EXCERPT TO READ |
☆ ☆ ☆ ☆ ☆ ☆ ☆

The Humane Society of Harford County, Inc.
- Founded: 1946
- Founder: Mrs. Elsa Horne Voss
- Type: 501(c)(3)
- Tax ID no.: 52-0567970
- Location: Fallston, Maryland;
- Region served: Harford County, Maryland State
- Website: http://www.harfordshelter.org/

= Humane Society of Harford County =

Organization in Fallston, Maryland, US

The Humane Society of Harford County, Inc. (HSHC) is a nonprofit open admission animal shelter located in Fallston, Maryland, contracted with the Harford County Government to provide sheltering services for all animals brought to HSHC by Animal Control (which is operated under the Harford County Sheriff's Office) as stray, or subjects of animal cruelty or neglect cases.

HSHC is also obligated to accept animals from Harford County residents wishing to relinquish their pets, or stray animals which are found in Harford County by private citizens. The shelter takes in approximately 3,000 animals per year, and since 2016 has maintained a live release rate of 90% or higher.

☆ ☆ ☆ ☆ ☆ ☆ ☆

MATERIAL SHOWN |
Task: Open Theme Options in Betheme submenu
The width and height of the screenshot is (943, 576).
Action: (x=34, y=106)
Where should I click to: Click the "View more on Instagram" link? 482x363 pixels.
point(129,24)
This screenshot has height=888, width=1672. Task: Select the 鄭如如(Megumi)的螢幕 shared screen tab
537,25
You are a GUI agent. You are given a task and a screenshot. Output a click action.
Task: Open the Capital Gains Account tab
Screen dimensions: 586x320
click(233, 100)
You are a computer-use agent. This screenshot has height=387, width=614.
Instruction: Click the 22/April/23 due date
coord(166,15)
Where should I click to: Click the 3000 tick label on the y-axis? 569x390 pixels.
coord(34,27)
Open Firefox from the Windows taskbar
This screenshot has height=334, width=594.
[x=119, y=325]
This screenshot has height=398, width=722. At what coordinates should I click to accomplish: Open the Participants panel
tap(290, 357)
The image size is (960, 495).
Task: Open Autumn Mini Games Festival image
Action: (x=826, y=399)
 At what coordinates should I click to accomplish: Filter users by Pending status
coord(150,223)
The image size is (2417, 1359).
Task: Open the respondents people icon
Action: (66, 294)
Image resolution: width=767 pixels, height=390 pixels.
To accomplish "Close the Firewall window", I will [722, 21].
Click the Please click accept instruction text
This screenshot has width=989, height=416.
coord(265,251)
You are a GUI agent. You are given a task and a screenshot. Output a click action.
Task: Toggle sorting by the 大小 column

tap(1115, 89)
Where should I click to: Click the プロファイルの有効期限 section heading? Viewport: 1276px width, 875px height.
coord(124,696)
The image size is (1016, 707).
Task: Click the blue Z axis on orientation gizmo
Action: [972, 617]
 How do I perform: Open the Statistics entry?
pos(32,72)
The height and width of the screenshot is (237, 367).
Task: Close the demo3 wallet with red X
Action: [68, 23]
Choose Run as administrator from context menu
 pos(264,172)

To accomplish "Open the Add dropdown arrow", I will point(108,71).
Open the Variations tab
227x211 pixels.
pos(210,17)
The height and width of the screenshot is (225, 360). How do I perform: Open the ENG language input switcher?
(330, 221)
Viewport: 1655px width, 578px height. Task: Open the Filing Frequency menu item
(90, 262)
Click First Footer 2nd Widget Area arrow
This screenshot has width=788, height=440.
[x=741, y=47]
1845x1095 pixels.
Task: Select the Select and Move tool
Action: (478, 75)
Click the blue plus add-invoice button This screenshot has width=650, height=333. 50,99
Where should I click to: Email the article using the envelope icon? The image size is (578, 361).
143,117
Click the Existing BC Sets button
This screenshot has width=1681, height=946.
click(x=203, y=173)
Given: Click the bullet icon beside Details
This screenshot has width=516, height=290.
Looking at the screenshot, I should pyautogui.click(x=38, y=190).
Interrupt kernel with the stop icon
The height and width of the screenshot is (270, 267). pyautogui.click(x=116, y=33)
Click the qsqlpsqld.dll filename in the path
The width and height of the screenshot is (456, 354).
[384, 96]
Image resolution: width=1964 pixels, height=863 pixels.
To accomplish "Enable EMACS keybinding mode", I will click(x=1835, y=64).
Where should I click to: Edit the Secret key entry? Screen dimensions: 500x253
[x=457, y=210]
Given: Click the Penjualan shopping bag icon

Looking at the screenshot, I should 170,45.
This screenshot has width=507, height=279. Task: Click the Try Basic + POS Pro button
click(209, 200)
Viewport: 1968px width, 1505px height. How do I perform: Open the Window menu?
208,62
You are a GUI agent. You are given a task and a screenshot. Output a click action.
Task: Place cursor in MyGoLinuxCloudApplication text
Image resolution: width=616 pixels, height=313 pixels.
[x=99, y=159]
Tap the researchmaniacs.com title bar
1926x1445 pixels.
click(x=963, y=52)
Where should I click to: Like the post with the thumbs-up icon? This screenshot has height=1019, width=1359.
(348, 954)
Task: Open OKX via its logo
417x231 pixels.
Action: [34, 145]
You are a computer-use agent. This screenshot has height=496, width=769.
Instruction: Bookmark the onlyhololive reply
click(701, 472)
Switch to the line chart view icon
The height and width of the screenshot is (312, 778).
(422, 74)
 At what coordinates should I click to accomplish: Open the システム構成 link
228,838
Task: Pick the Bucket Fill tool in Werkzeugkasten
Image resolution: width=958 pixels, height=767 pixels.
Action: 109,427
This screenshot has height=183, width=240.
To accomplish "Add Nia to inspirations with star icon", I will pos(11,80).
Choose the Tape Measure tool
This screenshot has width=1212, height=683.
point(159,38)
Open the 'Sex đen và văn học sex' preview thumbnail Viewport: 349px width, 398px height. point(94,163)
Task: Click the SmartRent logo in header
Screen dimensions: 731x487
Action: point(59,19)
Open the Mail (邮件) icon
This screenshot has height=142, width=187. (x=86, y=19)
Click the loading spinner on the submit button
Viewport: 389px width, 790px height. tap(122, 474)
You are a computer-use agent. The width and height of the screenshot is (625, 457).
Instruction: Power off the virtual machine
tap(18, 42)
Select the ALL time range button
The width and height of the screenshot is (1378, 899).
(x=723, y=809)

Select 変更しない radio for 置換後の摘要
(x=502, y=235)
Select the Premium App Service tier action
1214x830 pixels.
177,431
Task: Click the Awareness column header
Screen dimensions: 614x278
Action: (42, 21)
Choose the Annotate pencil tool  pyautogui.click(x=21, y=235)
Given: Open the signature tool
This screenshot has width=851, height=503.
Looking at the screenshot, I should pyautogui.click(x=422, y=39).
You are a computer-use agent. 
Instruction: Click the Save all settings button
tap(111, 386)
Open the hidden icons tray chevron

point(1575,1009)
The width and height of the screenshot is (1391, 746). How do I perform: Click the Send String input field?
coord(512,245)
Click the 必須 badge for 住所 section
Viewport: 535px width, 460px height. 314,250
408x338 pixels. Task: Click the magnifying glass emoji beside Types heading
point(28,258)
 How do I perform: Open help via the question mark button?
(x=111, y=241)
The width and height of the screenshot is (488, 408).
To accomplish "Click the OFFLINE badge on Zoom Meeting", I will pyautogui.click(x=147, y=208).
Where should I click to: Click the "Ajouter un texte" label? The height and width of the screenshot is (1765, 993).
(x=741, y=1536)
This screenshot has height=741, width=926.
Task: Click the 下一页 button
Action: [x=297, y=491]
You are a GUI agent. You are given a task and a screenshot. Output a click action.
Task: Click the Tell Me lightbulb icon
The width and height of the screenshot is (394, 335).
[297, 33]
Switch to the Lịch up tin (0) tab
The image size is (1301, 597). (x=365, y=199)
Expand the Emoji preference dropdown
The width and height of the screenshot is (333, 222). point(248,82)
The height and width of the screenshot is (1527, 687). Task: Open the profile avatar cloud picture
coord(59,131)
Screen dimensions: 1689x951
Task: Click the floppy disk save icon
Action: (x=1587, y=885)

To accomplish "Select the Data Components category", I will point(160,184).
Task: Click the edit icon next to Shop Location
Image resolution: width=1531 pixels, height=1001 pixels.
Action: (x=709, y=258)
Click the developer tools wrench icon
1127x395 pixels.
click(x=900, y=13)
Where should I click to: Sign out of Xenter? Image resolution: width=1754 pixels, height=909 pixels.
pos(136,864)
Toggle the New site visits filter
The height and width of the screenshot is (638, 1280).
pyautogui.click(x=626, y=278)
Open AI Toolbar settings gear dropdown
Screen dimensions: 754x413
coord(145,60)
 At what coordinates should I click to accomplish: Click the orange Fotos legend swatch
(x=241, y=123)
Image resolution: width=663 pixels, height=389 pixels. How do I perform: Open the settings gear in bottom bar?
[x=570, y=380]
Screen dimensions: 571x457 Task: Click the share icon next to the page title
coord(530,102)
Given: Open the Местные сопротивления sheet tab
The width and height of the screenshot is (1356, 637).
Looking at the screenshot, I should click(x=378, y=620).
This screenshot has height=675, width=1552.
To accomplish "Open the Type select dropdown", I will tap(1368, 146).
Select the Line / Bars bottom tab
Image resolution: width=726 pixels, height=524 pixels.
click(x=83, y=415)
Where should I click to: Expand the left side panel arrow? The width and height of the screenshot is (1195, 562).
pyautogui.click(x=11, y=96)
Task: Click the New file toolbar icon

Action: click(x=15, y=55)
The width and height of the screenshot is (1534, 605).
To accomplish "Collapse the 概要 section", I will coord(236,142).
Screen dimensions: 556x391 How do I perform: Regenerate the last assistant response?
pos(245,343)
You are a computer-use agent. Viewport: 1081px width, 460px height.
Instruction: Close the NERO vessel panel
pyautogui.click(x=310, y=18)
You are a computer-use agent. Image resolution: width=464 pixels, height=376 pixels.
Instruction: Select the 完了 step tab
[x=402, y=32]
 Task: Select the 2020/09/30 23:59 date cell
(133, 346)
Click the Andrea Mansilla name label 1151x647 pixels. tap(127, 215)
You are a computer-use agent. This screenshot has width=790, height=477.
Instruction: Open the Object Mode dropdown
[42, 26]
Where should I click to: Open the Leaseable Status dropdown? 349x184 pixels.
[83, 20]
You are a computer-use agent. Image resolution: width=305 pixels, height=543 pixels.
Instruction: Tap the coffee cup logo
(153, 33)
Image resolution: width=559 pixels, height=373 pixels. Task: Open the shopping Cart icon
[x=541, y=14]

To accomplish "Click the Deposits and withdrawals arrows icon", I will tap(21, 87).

☆ ☆ ☆ ☆ ☆ ☆ ☆

EXERCISE REQUIREMENTS |
a) From the Humane Society of Harford County text, return the passage starting at "- Founded: 1946" and ending at "or neglect cases.", copied word for word.
b) In the Humane Society of Harford County text, about how many animals does the shelter take in each year?

OUTPUTS BY TASK |
a)
- Founded: 1946
- Founder: Mrs. Elsa Horne Voss
- Type: 501(c)(3)
- Tax ID no.: 52-0567970
- Location: Fallston, Maryland;
- Region served: Harford County, Maryland State
- Website: http://www.harfordshelter.org/

= Humane Society of Harford County =

Organization in Fallston, Maryland, US

The Humane Society of Harford County, Inc. (HSHC) is a nonprofit open admission animal shelter located in Fallston, Maryland, contracted with the Harford County Government to provide sheltering services for all animals brought to HSHC by Animal Control (which is operated under the Harford County Sheriff's Office) as stray, or subjects of animal cruelty or neglect cases.

b) About 3,000 animals per year.